» DATASET EXTRACT:
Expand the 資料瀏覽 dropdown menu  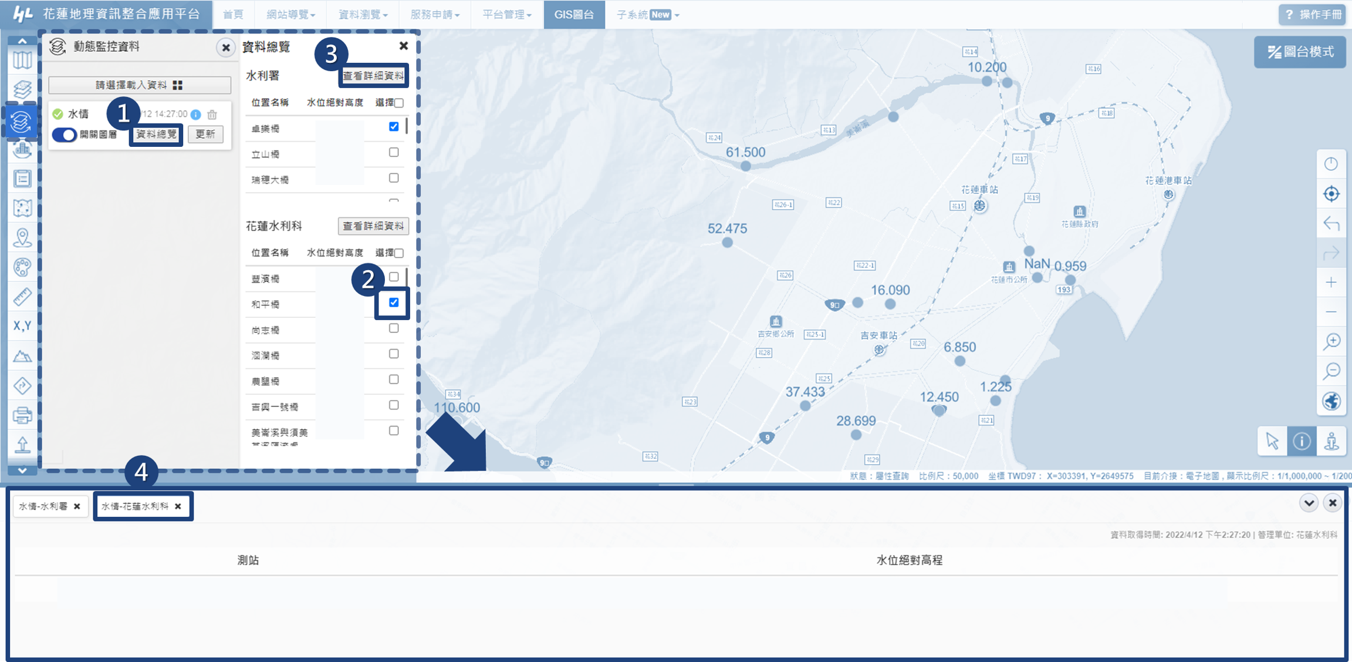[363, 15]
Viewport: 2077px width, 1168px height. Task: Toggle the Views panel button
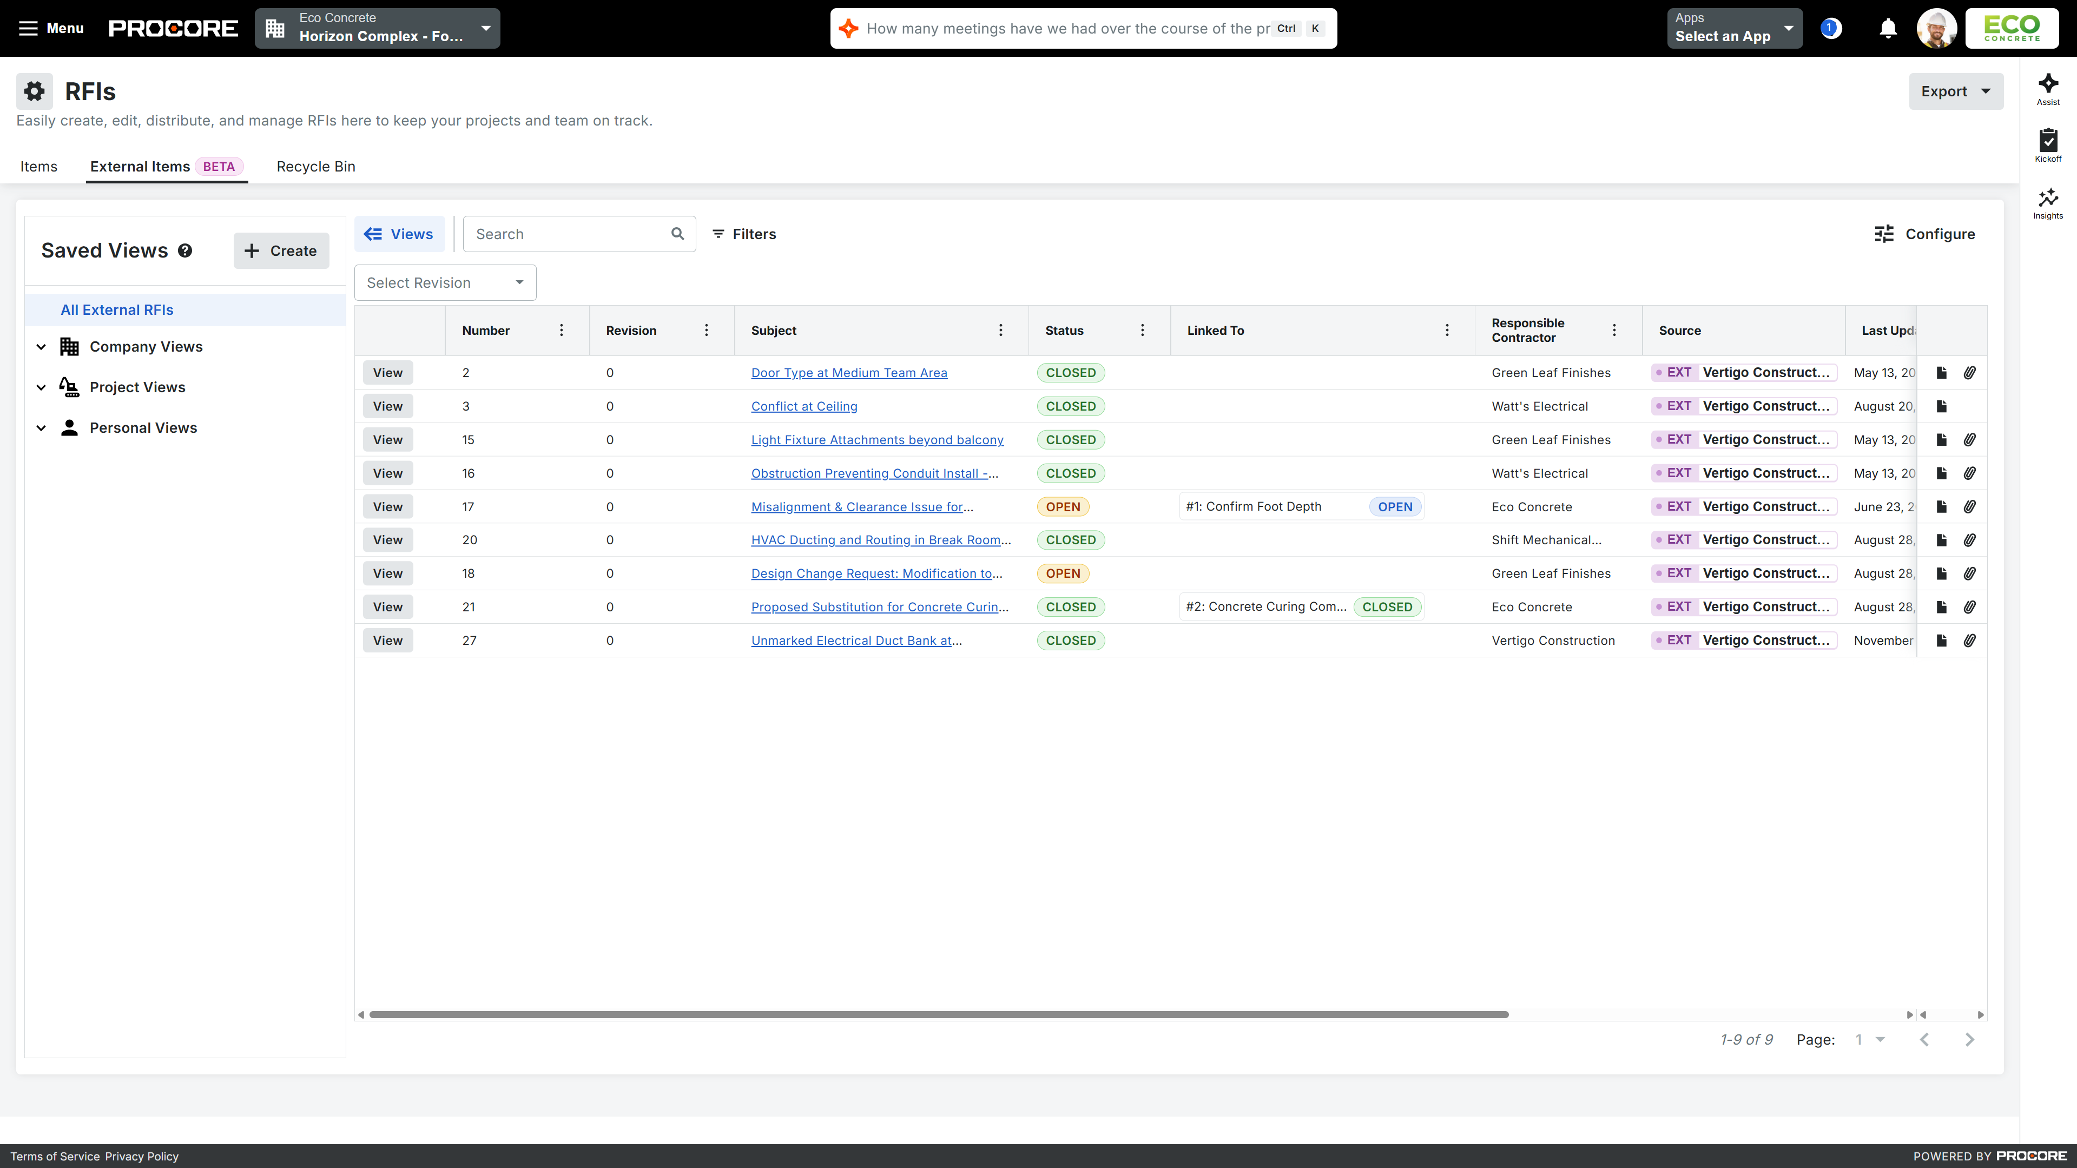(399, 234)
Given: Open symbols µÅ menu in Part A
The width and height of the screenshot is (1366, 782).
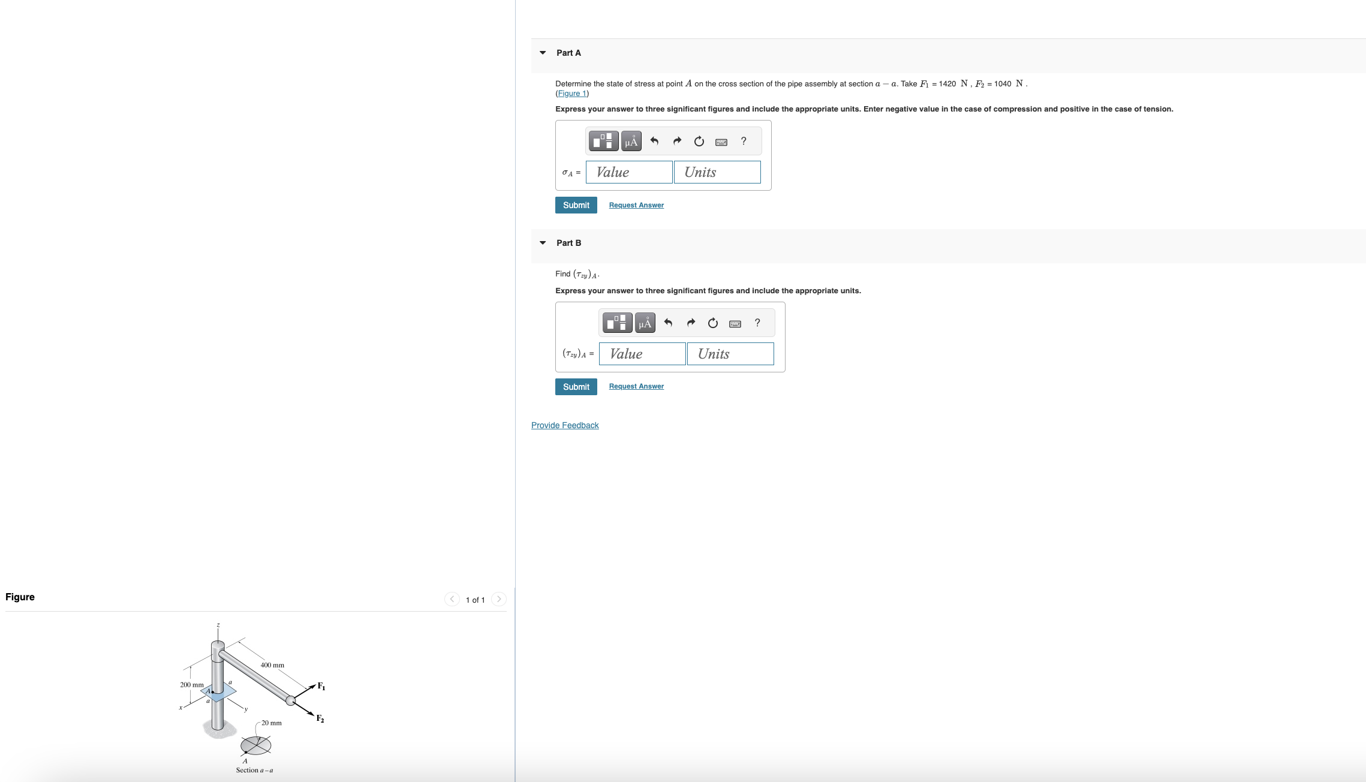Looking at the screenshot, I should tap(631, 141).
...
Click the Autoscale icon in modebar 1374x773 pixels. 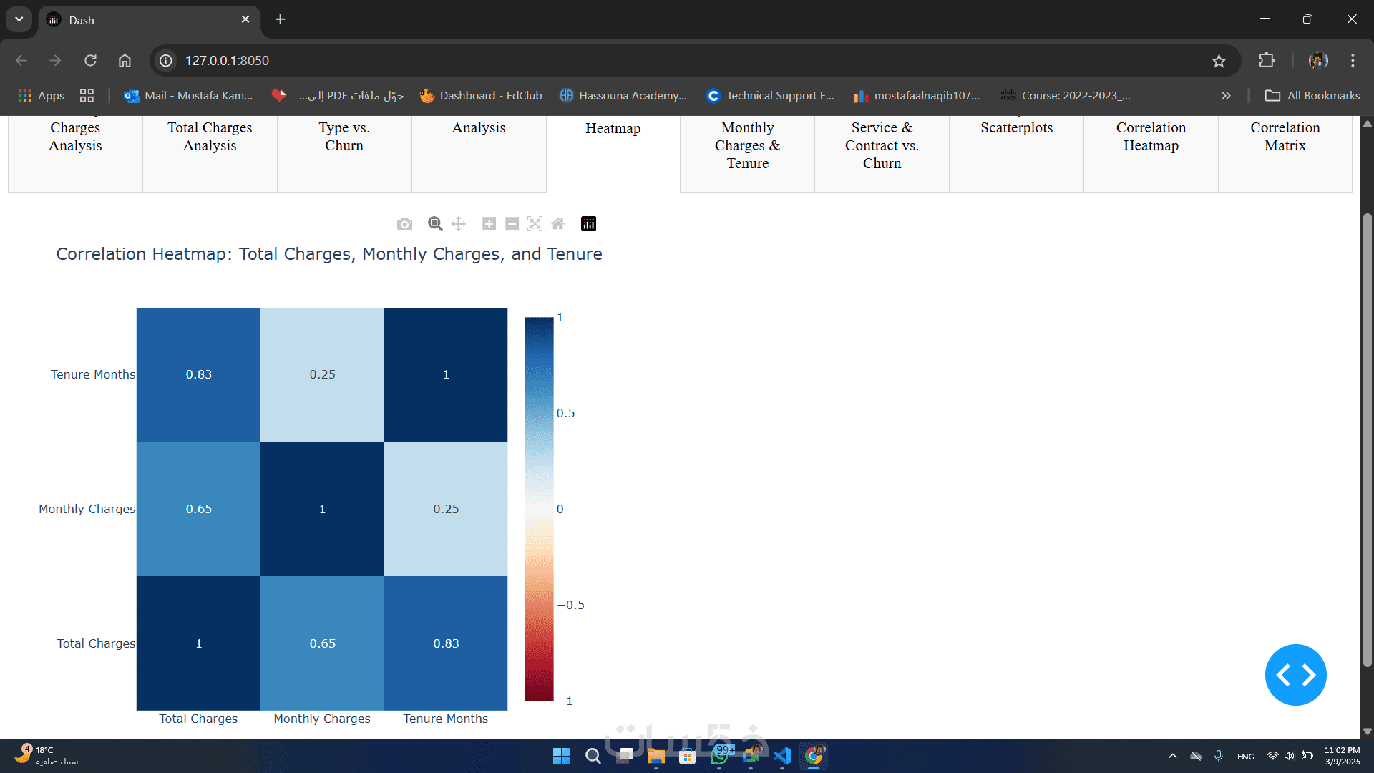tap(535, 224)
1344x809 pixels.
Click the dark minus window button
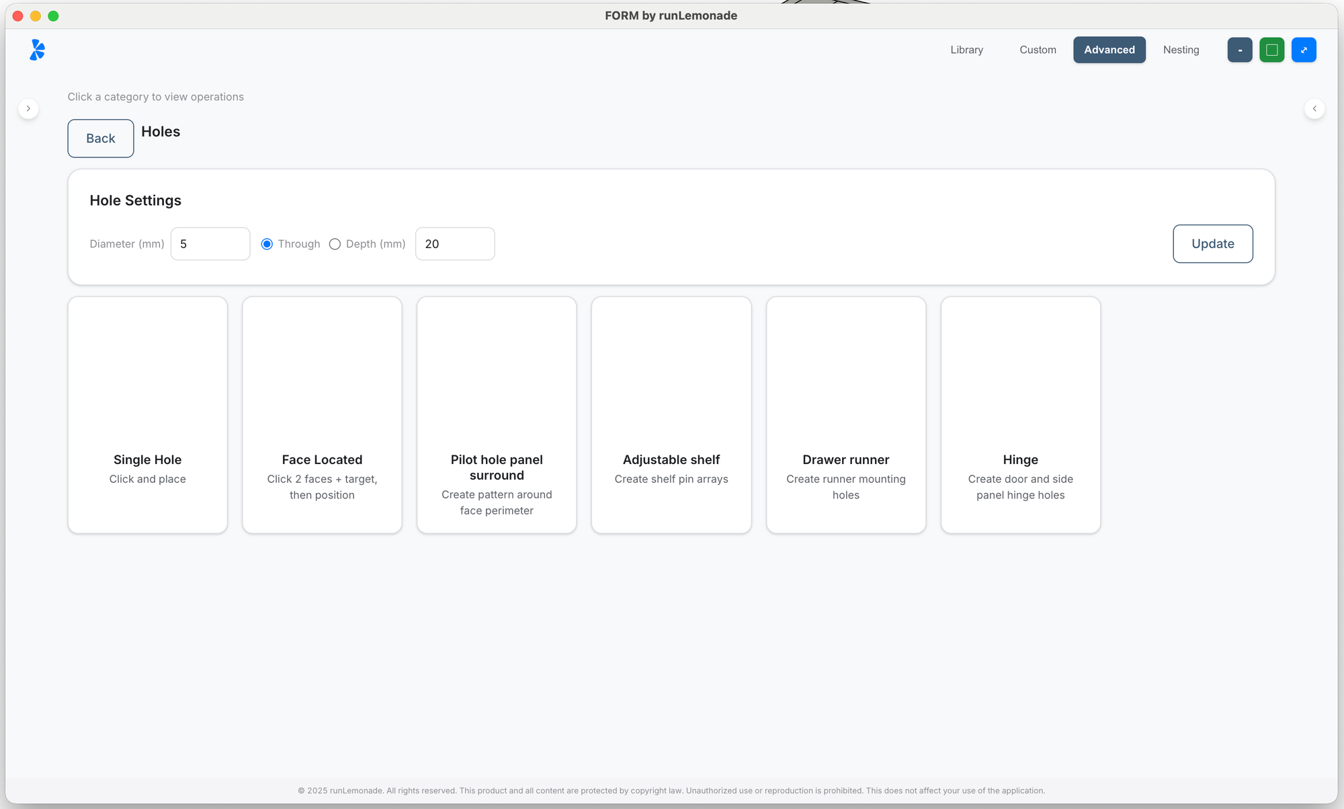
--
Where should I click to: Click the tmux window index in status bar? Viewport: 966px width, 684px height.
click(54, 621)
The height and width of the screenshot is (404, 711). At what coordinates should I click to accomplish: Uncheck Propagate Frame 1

» EXERCISE GOAL: Would you please copy, word for word, everything above from the line containing "Where should I" down to the line containing "The height and", those two lines included?

» SOLUTION TO THIS PROBLEM:
Where should I click to: Click the tmux window index in status bar? Viewport: 966px width, 684px height.
click(54, 621)
The height and width of the screenshot is (404, 711). At what coordinates should I click to accomplish: Uncheck Propagate Frame 1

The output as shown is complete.